We reach this result cognizant of seeming differences among the Appellate Divisions generally (compare People v Palmer, 135 AD2d 1103 [1987], lv denied 71 NY2d 900 [1988], and People v Hicks, 134 AD2d 909 [1987], lv denied 70 NY2d 956 [1988], lv dismissed 70 NY2d 1007 [1988], and People v Hampton, 92 AD2d 490, 491 [1983], affd 61 NY2d 963 [1984], and People v Fallon, 78 AD2d 659 [1980], with People v Harrison, 141 AD2d 842 [1988], lv denied 72 NY2d 1046 [1988]; People v Green, 126 AD2d 105 [1987], affd 71 NY2d 1006 [1988]), and this Court specifically (compare People v St. Paul, 3 AD3d 604 [2004], and People v Brown, 235 AD2d 589 [1997], lv denied 90 NY2d 855 [1997], and People v Whalen, 99 AD2d 883 [1984], with People v Ward, 107 AD2d 892 [1985], and People v Tucker, 59 AD2d 953 [1977]), on the somewhat related issue of whether a verdict convicting one defendant of robbery in the second degree is repugnant to a codefendant's acquittal of the same charge. In our view, however, the weight of the legal authority, coupled with the statute's legislative history, convince us that the elevation of robbery in the third degree to robbery in the second degree under Penal Law § 160.10 (1) mandates that the aggravating element of being aided by one actually present requires some evidence of a shared intent to forcibly steal (see Penal Law § 20.00) or, at the very least, evidence of an intent by the aider to provide assistance to one who forcibly steals (see Penal Law § 115.00; see also People v Harris, supra; People v Graham, supra; People v Reynolds, supra; People v Taylor, supra; People v Thompson, supra; People v Casmento, supra; see also People v Crutchfield, 149 AD2d 857 [1989], lv denied 74 NY2d 738 [1989]). Here, no such evidence exists. Even if defendant's conviction was based on legally sufficient evidence, we would nevertheless find that the verdict on this count was against the weight of the evidence (see generally People v Alfaro, 260 AD2d 495 [1999]).

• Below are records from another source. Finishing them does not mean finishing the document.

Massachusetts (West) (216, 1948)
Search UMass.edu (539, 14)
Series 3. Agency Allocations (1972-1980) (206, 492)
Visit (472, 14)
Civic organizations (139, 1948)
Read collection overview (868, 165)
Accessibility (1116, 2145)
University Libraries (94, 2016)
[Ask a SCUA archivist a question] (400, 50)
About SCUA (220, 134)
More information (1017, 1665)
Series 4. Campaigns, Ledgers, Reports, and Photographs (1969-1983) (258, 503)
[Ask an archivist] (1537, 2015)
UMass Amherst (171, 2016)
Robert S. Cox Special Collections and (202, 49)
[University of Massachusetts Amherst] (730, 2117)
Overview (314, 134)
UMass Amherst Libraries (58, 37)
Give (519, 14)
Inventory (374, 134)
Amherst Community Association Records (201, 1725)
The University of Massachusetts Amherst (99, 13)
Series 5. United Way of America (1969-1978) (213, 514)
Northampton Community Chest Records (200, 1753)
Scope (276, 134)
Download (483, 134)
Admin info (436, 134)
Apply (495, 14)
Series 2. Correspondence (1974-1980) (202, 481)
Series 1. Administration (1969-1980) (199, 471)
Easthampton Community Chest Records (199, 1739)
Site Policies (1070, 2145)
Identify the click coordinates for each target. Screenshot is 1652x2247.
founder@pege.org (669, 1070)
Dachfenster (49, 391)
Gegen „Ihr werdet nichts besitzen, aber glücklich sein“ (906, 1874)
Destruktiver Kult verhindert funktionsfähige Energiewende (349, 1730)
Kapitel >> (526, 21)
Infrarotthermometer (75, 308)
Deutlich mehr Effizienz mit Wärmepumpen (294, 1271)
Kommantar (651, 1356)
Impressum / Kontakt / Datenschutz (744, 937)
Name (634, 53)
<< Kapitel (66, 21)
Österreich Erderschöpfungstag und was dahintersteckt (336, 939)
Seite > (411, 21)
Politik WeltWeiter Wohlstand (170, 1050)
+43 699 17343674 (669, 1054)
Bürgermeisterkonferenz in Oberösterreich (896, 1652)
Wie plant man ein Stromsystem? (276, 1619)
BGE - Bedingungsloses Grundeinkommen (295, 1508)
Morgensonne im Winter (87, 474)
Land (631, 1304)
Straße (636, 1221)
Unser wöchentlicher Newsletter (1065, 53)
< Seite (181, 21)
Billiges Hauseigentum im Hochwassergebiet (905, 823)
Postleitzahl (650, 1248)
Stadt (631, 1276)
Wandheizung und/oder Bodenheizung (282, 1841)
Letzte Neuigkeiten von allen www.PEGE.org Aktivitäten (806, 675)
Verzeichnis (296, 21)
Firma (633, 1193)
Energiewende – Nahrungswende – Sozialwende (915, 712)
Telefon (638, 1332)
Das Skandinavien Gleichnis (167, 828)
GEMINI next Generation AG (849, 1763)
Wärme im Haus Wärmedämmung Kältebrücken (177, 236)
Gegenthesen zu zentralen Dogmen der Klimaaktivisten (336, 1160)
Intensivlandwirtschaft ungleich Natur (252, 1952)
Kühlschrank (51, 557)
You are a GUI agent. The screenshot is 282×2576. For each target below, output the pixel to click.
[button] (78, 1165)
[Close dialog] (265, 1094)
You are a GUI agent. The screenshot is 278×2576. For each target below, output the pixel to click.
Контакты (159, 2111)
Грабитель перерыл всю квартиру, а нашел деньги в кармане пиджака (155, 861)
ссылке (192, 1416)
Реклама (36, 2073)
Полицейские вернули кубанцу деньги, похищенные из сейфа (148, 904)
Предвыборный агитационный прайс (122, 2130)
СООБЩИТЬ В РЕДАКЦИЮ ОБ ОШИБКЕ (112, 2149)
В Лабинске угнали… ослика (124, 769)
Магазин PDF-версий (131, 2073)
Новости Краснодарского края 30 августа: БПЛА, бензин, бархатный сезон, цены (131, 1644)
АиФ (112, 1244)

As to defendant's remaining contentions in support of reversal, none has merit and only two warrant limited comment by this Court. First, testimony at the suppression hearing concerning the substance of information transmitted between fellow officers shortly after the incident, which included a specific description of the vehicle in which defendant was seen leaving the scene and its license plate number, was sufficient to support the conclusion that the stop was lawful (see People v Dodt, 61 NY2d 408, 415-416 [1984]; see e.g. People v McFadden, 244 AD2d 887, 888 [1997]; People v Elmore, 236 AD2d 851, 852 [1997], lv denied 89 NY2d 1034 [1997]; People v Maye, 206 AD2d 755, 757 [1994], lv denied 84 NY2d 1035 [1995]). Moreover, upon our review of the record, we are unpersuaded by defendant's claim that he was denied the right to be present at any material stage of the trial (see People v Keen, 94 NY2d 533, 536 [2000]).

Cardona, P.J., Mercure, Peters and Spain, JJ., concur. Ordered that the judgment is modified, on the law and the facts, by reducing defendant's conviction of the crime of robbery in the second degree to the crime of robbery in the third degree; matter remitted to the County Court of Albany County for resentencing on said count; and, as so modified, affirmed.


Footnote 1: The victim himself testified that Deperna did not say a word as he held him against the hood of the car.

Footnote 2: Defendant was clearly guilty of robbery in the third degree for his conduct since he forcibly stole property from the victim (see People v Hedgeman, supra at 537).